Look at me … Quirky spellings, as used in the film title Inglourious Basterds, invariably attract attention.
Tony Blair and Dan Quayle have both made famous gaffes. Henry Hitchings on the importance of spelling.
The title of Simon Horobin’s book poses what, at first blush, seems a banal question. I imagine most readers would answer “Yes, spelling matters”, perhaps adding “though not as much as some believe”. Yet if the question of how words should be written is not uppermost in many people’s minds, its nagging everyday presence is nonetheless evident in the existence of spell-checkers and school spelling tests, as well as in mnemonics designed to help us with spellings, such as the venerable “i before e except after c”.

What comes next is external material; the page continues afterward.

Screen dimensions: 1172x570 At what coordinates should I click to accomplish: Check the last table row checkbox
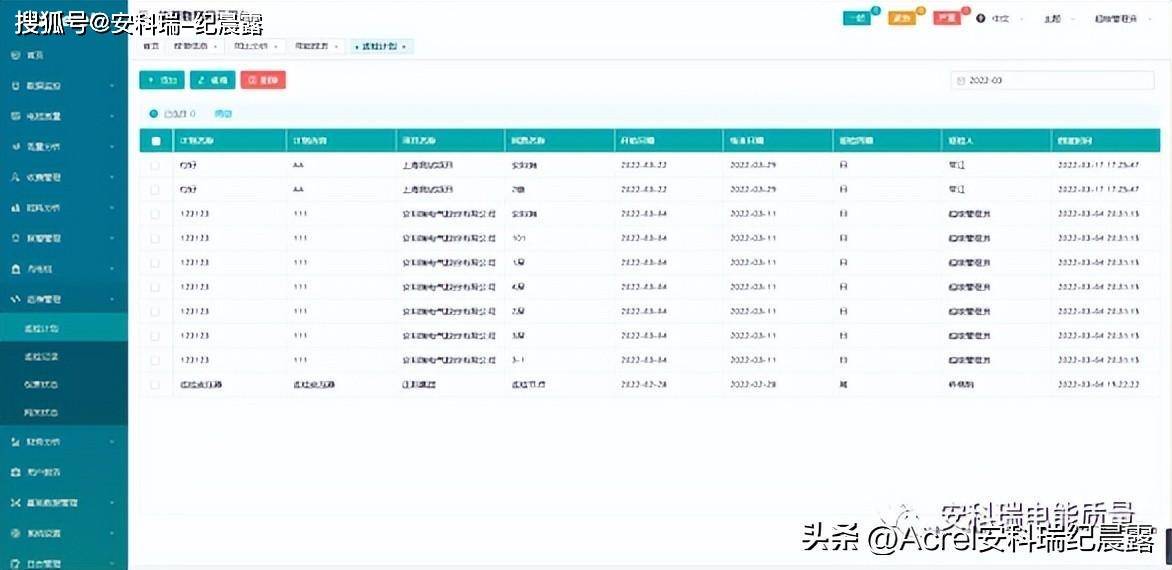click(155, 384)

Phenomena of this kind betray an unease about the irregularities of spelling, and English spelling (Horobin’s focus, though he does say a bit about spelling reform in French, Dutch and German) has long drawn complaint. This has ranged from the smooth-tongued – Jerome K Jerome’s line that English spelling “would seem to have been designed chiefly as a disguise to pronunciation” – to the splenetic, such as the view of the Austrian linguist Mario Wandruszka that it is “an insult to human intelligence”. Lament is certainly the norm, so it may be a surprise to meet with the assessment of Noam Chomsky and Morris Halle that English spelling “comes remarkably close to being an optimal … system”.